1. Field of the Invention
The present invention relates to a communication device. More particularly, the present invention relates to calibration in a communication device.
2. Description of the Related Art
In recent years, there is a trend of supporting multi-band and multi-mode, and concurrently minimizing cost and power consumption, in a mobile communication system. To meet this trend, a transceiver structure of a Mobile Station (MS) may use a direct conversion scheme. A transceiver employing the direct conversion scheme has a simple structure, and has an advantageous feature in size and cost, and has a reconfigurable structure that is easy to use. However, the direct conversion scheme has a characteristic of being sensitive to circuit impairment such as In-phase/Quadrature-phase (IQ) mismatch, Transmitter Local Oscillator (TX LO) feed-through, RX Direct Current (DC)-offset and the like. The imperfection of the aforementioned Radio Frequency (RF) processing means is one cause of transceiver performance deterioration. Accordingly, calibration is performed to compensate for the aforementioned imperfection.

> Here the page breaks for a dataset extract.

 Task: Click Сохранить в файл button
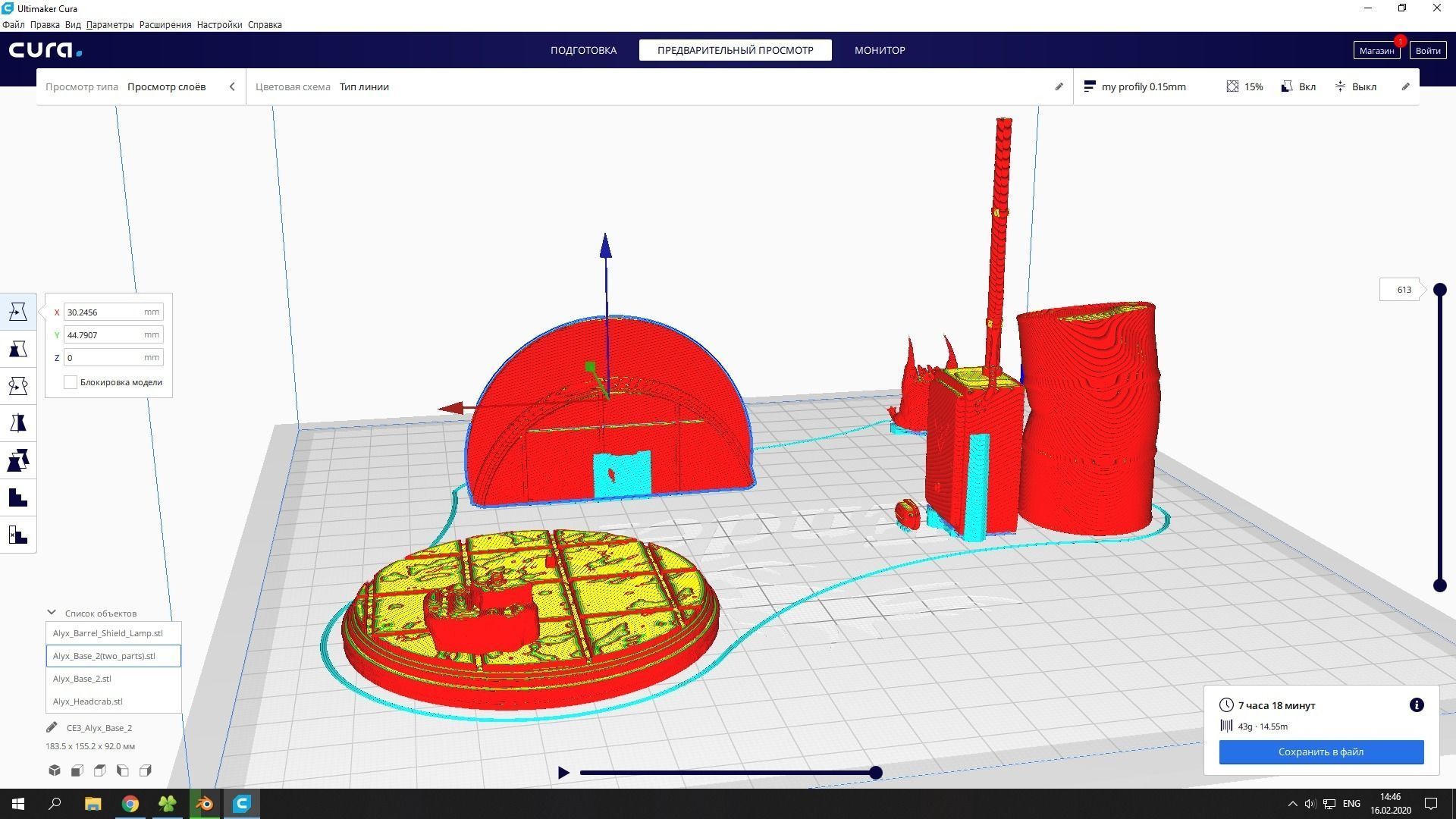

Also, as the commercialization of a next-generation system having a high data rate makes progress, a transceiver supporting the high data rate is being developed. To provide the high data rate, the transceiver requires lower Error Vector Magnitude (EVM) performance than a legacy system. To meet the low EVM, a distortion of the transceiver generated while a signal goes through the whole system should be minimized. The distortion of the transceiver results in the deterioration of a Signal to Noise Ratio (SNR) of a signal. Mostly, the distortion of the transceiver is generated while a signal goes through an analog and RF circuit. In order to remove the impairment of the analog and RF circuit to guarantee performance, calibration for the analog and RF circuit is performed.
In general, the calibration for the analog and RF circuit is controlled in a digital block processing a digital signal. For instance, the digital block includes a modulator/demodulator (modem). For example, the calibration for the analog and RF circuit is carried out by a control signal from the modem, in a state where the analog and RF circuit and the modem interwork with each other. In this case, it is difficult to achieve an accurate measurement for analog and RF circuit performance, because self-calibration of a chip level including the analog and RF circuit is not performed. Accordingly, when the analog and RF circuit goes beyond a performance difference assumed as a margin upon interworking with the modem, in other words, when the calibration for the analog and RF circuit is performed in a situation where the analog and RF circuit and the modem interwork with each other, there is a possibility that a situation occurs in which the performance of the analog and RF circuit does not meet the required system standard. Also, the calibration for the analog and RF circuit performed in a state where the analog and RF circuit and the modem interwork with each other consumes a relatively higher cost than a test at a chip level.
The above information is presented as background information only to assist with an understanding of the present disclosure. No determination has been made, and no assertion is made, as to whether any of the above might be applicable as prior art with regard to the present invention.